Data extract:
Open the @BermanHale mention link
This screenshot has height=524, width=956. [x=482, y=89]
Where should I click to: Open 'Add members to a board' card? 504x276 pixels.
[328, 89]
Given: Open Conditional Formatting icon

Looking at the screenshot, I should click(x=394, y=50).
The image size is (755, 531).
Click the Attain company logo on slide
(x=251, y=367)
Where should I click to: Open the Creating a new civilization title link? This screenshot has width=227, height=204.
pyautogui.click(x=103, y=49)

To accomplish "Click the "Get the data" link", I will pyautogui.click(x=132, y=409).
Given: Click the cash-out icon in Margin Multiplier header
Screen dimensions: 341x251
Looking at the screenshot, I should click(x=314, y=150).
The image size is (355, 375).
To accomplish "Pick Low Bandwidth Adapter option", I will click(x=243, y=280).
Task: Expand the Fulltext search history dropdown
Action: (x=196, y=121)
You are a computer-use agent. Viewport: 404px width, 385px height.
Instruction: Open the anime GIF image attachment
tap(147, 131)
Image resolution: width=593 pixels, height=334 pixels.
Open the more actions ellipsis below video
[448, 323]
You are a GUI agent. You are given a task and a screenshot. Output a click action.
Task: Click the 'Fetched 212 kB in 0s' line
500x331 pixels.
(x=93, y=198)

--

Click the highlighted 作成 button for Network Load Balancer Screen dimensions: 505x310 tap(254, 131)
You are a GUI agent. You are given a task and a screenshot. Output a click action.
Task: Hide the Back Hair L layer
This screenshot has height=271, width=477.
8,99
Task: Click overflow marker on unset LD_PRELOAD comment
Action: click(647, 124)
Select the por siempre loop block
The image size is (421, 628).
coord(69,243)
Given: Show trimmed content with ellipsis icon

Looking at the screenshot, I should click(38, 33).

Assignment: In the entries above, restate word for word the lines between the one holding "Open the @BermanHale mention link" and the one holding "The image size is (755, 531).", inclusive, and nothing besides.

Task result:
Open the @BermanHale mention link
This screenshot has height=524, width=956. [x=482, y=89]
Where should I click to: Open 'Add members to a board' card? 504x276 pixels.
[328, 89]
Given: Open Conditional Formatting icon

Looking at the screenshot, I should click(x=394, y=50).
The image size is (755, 531).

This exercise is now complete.